▸ To do:
Copy the lines below word for word, starting at the line that contains "You are a computer-use agent. Viewport: 860px" and ending at the line that contains "(x=155, y=67)". Leave the pictures out.

▸ Items:
== == ==

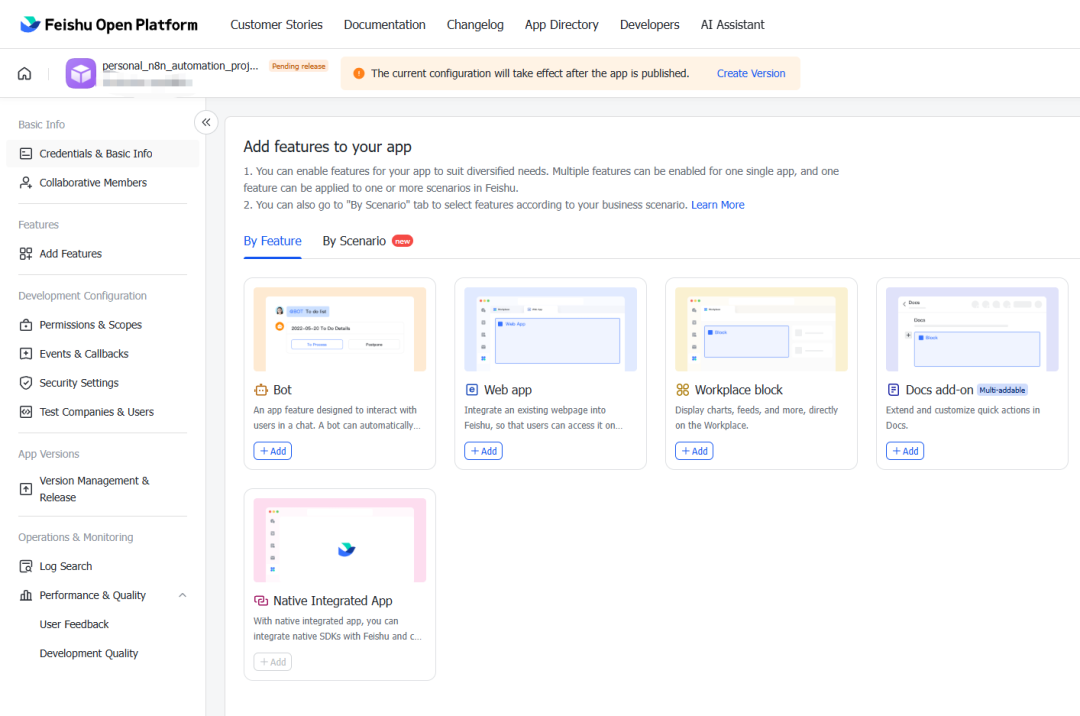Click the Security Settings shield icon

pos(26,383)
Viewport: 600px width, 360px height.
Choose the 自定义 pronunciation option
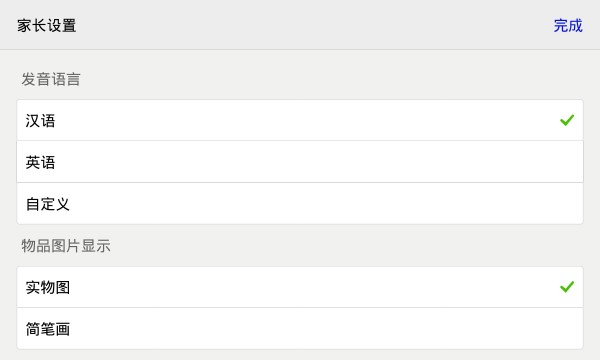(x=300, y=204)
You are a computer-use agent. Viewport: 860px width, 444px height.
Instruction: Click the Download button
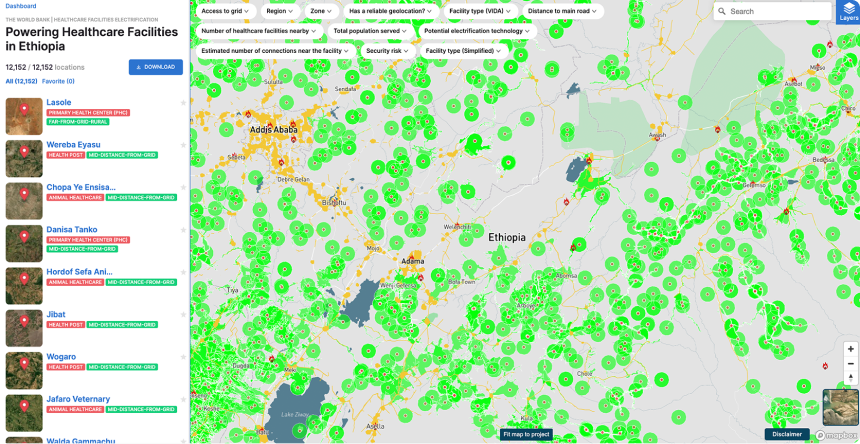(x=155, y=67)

== == ==

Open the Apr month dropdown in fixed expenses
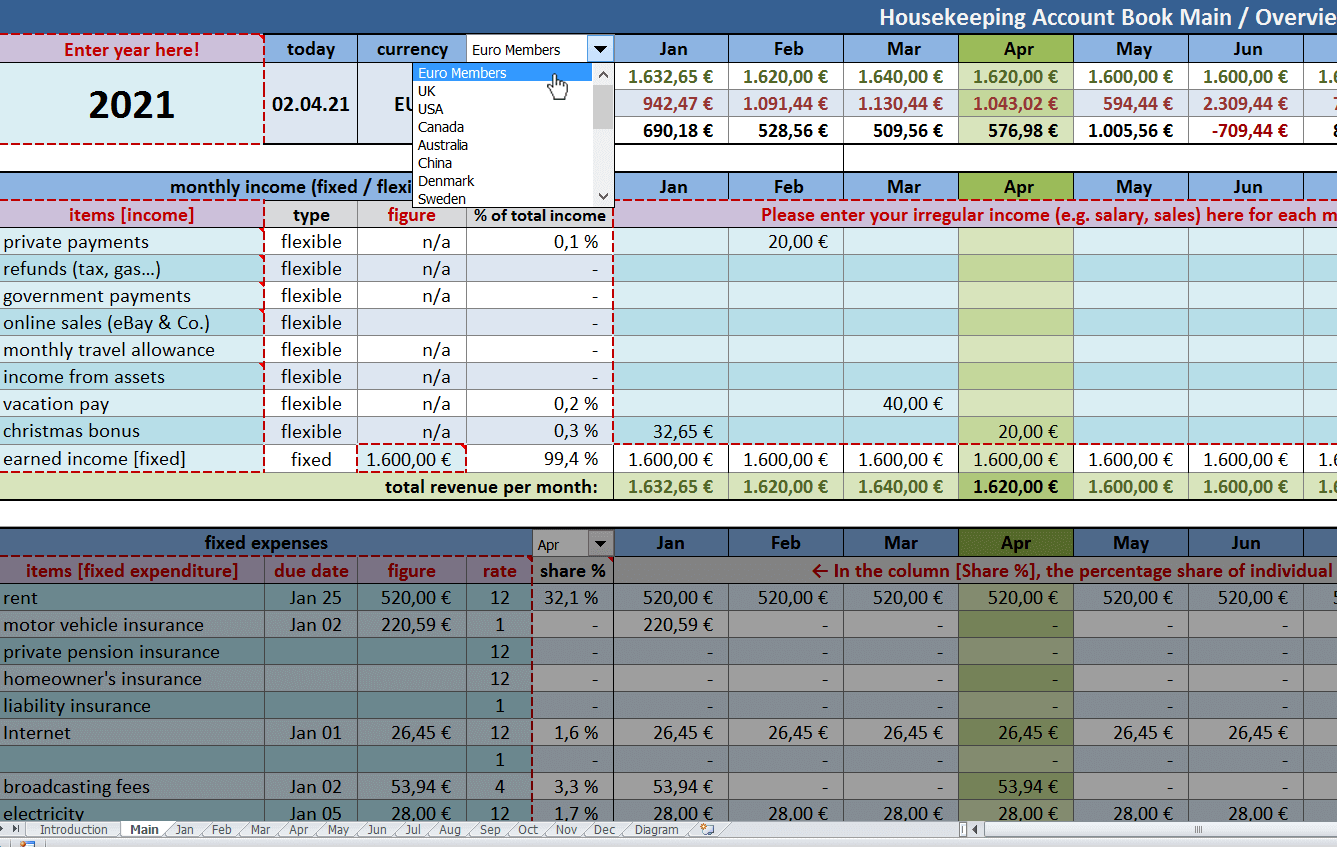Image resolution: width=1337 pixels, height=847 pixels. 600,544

== == ==

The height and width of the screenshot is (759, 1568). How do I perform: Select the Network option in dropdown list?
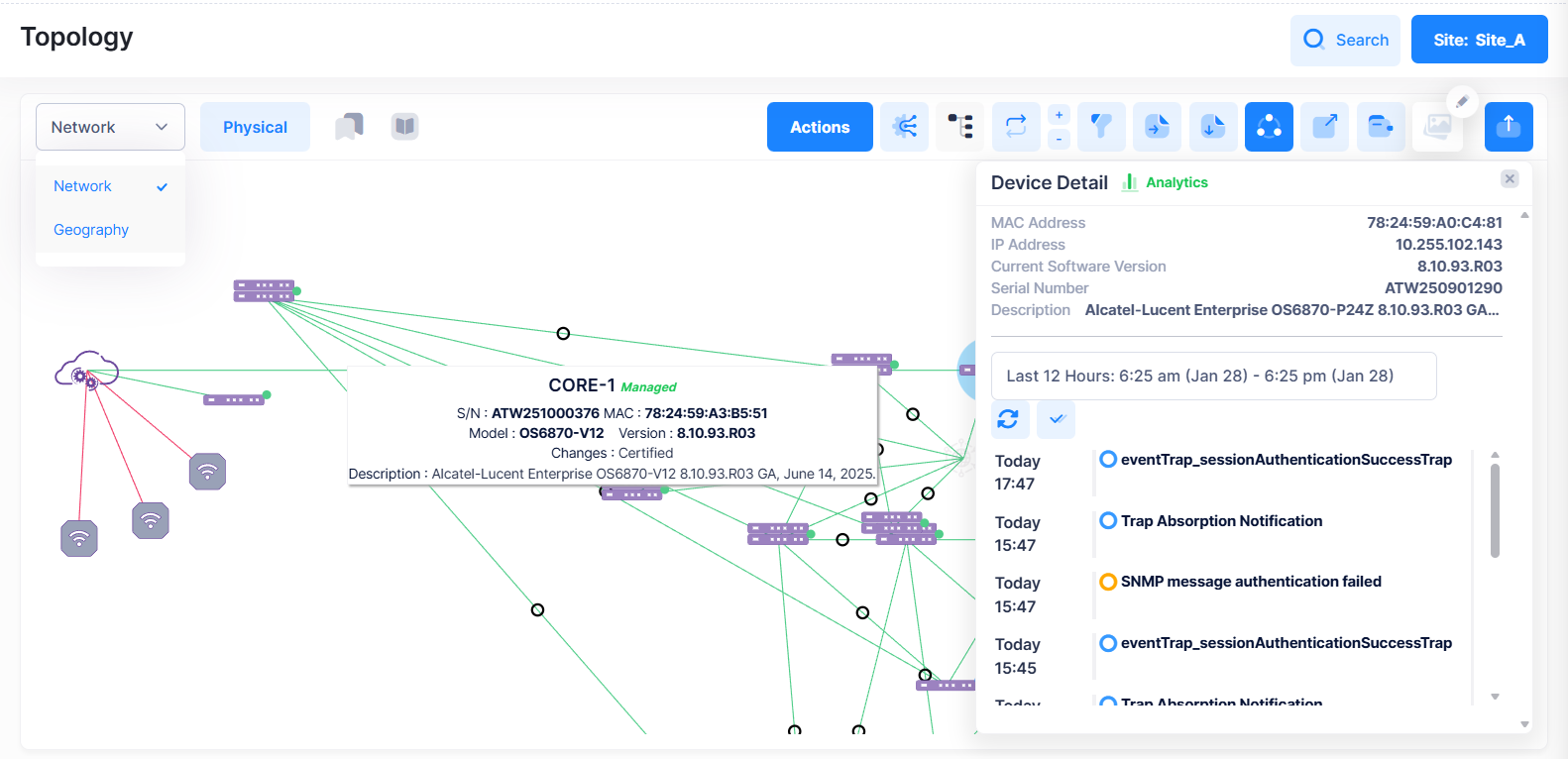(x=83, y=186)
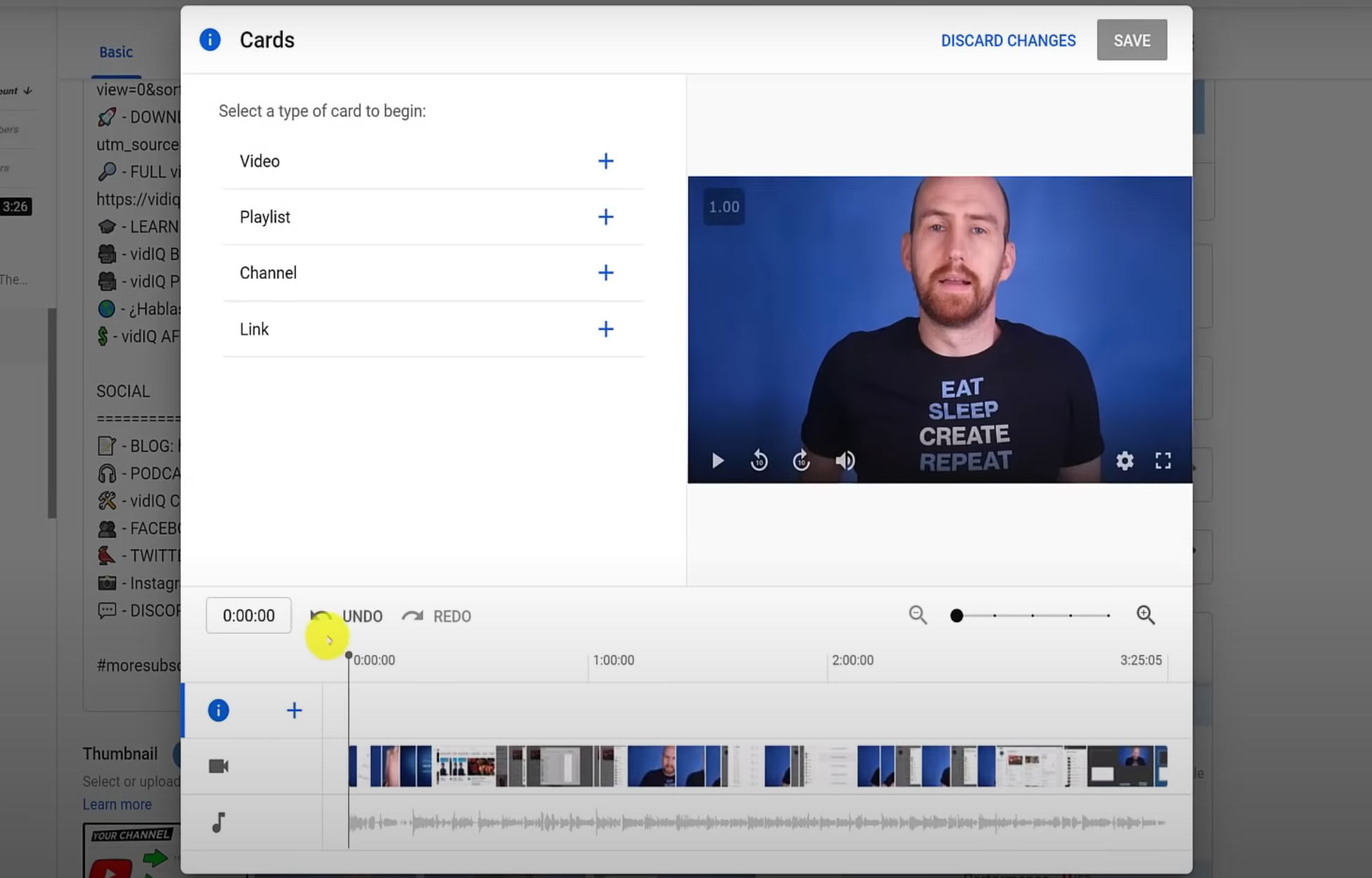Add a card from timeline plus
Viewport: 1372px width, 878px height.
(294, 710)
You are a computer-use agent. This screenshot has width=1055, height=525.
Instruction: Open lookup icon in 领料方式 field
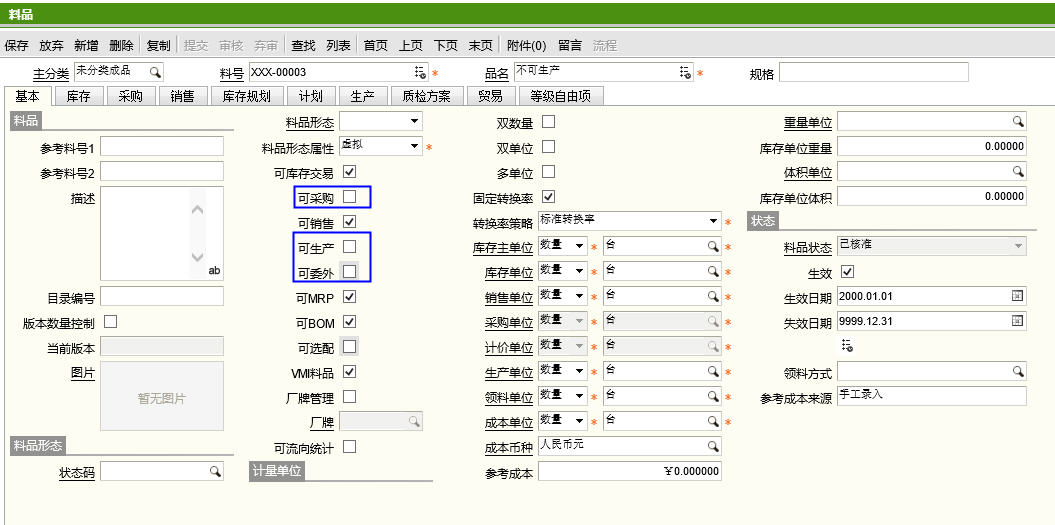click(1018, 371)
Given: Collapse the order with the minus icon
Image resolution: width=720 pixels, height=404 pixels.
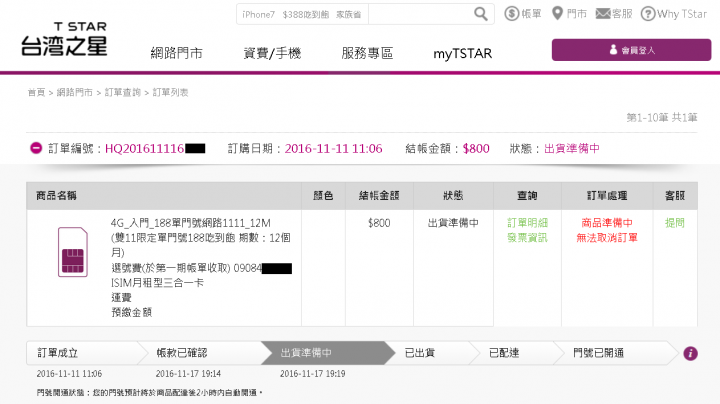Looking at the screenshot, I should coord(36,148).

== == ==

▸ Solution to this problem:
You are a computer-use agent. Viewport: 860px width, 444px height.
Instruction: Click the Download button
(x=155, y=67)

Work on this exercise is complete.